Dal punto di vista costruttivo gli edifici di questo periodo sono caratterizzati da due elementi: si tratta della prosecuzione dell’ulteriore miglioramento degli accorgimenti di risparmio energetico con l’introduzione di un migliorato standard CasaClima “B” (40 kwh/m2 annui) nonché la realizzazione di edifici di standard CasaClima “A”, fino alla cosiddetta “Casa Passiva” che presenta consumi pari a un decimo rispetto a quelli costruiti negli anni 70. L’altro elemento caratterizzante sono i dettagli costruttivi che vengono esaminati e migliorati già in fase di progettazione con l’obiettivo di contenere le spese di manutenzione future. A livello concreto l’IPES ha unificato le disposizioni costruttive mediante la rielaborazione dei criteri di progettazione e l’adozione delle norme tecniche dell’Istituto. Gli alloggi e gli edifici dell’Istituto pertanto devono essere costruiti contenendo i costi, in modo ecologicamente sostenibile, avendo quindi cura delle risorse e restando al contempo esteticamente attraenti. Con questo auspicio l’Istituto cercherà di affrontare i prossimi anni, anni che saranno all’insegna della scarsità di risorse, soprattutto finanziarie e che rappresenteranno una grande sfida per tutti noi.

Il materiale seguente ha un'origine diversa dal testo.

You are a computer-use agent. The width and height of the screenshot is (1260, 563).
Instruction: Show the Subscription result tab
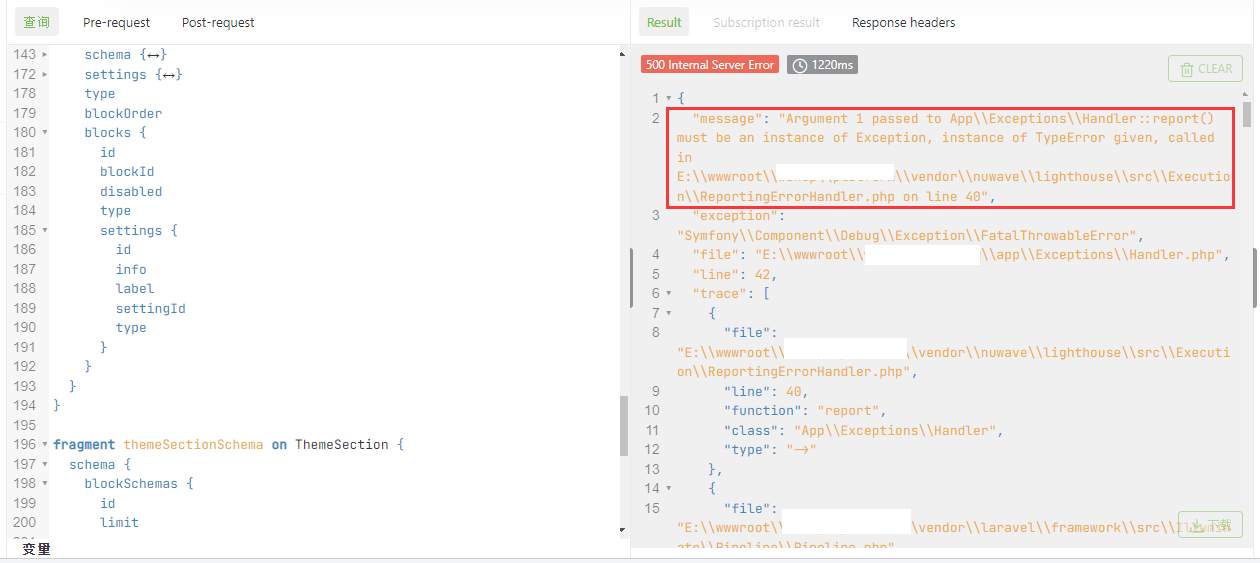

Uno sguardo alle costruzioni future
Le disposizioni costruttive dell’IPES contengono già alcune indicazioni di come si evolveranno le costruzioni dell’Istituto in futuro.
Uno dei temi rilevanti sarà un sistema costruttivo ancora più incentrato sul risparmio energetico anche in vista della direttiva europea 2010/31 UE, che entrerà in vigore a partire dal 2018, ma che prevede - per questi anni di mezzo - limiti ancora più restrittivi per il consumo di carburante fossile. A partire dal 2018 gli edifici pubblici e a partire dal 2020 gli edifici privati potranno essere costruiti unicamente con uno standard di “fabbisogno energetico quasi nullo”. Sarà data sempre maggior attenzione alla sostenibilità, nonché al contenimento delle spese di manutenzione in base ai materiali impiegati. Un sistema costruttivo che ponga attenzione al risparmio delle risorse e alla sostenibilità, giova non solo al portafoglio degli abitanti, ma anche alla loro salute.

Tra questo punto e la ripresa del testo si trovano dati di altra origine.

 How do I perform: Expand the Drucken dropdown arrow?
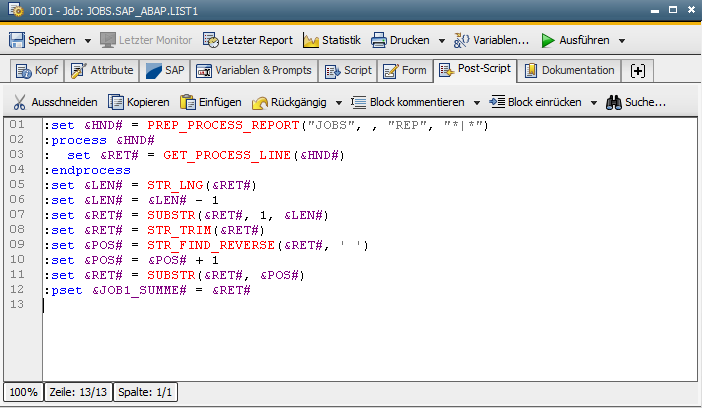[441, 41]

Un altro obiettivo importante per l’Istituto è quello di realizzare edifici di pregio estetico che diano piacere alla vista e che si inseriscano bene nel paesaggio circostante. Non si deve trattare di dettagli estetici superflui, bensì di una ricerca di forme essenziali ed eleganti che siano espressione di alloggi pensati in modo razionale e pratico. L’attività costruttiva dell’Istituto in futuro sarà indirizzata sempre più in direzione dei risanamenti e della trasformazione degli edifici esistenti.
L’intento non sarà soltanto quello di apportare le opportune migliorie a livello energetico, ma anche di ripensare il concetto costruttivo e abitativo e di perfezionarlo, dove possibile, per poter venire incontro alle mutate esigenze del nostro inquilinato.